Directions: The answer required is how many lines of the following entries contain the word "DRAFT", with no other words.

Input material:

"""

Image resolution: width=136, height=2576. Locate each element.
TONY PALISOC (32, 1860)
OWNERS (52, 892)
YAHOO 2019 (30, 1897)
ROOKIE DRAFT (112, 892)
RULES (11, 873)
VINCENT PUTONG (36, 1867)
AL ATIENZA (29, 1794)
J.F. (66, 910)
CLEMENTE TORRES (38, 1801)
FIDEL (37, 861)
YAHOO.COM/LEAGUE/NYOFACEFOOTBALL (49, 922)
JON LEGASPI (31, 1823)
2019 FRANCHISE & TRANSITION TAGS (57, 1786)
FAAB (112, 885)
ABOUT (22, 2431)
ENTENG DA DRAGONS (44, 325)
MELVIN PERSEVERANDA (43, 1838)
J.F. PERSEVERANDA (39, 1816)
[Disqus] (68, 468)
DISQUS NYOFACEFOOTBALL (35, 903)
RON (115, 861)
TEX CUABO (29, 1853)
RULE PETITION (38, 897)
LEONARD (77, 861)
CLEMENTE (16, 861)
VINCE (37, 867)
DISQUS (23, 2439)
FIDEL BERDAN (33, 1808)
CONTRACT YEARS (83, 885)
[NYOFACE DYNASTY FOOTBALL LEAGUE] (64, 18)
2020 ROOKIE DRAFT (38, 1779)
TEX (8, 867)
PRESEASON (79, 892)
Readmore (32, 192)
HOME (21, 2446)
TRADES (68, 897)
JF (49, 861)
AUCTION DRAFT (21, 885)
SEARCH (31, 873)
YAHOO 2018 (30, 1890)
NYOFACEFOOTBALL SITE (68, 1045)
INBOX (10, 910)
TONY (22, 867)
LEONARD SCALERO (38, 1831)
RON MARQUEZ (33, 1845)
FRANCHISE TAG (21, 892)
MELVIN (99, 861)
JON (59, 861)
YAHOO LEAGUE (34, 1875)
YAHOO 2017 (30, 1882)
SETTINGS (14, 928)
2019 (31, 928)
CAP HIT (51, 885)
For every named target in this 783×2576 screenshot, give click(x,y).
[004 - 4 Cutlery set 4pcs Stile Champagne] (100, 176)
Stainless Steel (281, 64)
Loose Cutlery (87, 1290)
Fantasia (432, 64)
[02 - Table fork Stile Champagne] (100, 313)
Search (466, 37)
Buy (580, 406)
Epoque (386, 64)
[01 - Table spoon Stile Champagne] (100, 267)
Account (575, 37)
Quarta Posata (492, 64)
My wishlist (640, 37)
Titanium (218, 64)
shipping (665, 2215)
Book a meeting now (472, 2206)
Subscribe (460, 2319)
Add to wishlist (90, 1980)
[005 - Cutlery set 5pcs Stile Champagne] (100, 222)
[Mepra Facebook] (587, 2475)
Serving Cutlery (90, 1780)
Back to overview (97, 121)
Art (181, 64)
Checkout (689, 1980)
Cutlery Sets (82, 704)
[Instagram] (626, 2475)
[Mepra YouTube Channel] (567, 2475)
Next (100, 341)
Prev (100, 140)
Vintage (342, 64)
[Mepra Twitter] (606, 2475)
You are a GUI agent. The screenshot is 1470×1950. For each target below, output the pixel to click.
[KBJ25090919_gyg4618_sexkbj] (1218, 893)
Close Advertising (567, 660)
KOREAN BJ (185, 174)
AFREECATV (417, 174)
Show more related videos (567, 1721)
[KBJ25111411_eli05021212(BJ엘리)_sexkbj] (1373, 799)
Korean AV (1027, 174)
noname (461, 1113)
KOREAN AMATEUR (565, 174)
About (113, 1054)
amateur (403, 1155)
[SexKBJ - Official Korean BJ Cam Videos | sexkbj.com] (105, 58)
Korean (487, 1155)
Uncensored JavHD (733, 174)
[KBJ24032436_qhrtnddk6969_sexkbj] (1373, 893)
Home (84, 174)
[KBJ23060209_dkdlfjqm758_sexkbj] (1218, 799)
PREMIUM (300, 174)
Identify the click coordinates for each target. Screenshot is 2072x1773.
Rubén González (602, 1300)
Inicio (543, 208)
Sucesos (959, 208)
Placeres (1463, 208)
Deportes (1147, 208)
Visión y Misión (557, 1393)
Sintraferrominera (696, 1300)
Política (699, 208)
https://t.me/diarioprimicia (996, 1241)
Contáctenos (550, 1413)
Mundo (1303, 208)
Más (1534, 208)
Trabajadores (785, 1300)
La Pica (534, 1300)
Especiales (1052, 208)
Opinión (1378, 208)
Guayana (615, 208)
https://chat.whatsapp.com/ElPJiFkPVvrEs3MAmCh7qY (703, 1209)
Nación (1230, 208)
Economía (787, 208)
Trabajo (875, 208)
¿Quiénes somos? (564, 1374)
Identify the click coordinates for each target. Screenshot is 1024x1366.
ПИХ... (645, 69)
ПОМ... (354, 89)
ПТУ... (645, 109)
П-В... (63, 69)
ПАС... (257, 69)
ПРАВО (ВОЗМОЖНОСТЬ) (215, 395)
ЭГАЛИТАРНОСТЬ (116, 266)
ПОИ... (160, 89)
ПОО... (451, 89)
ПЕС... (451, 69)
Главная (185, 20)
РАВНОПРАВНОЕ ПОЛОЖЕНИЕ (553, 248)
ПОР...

"""

Reply: 3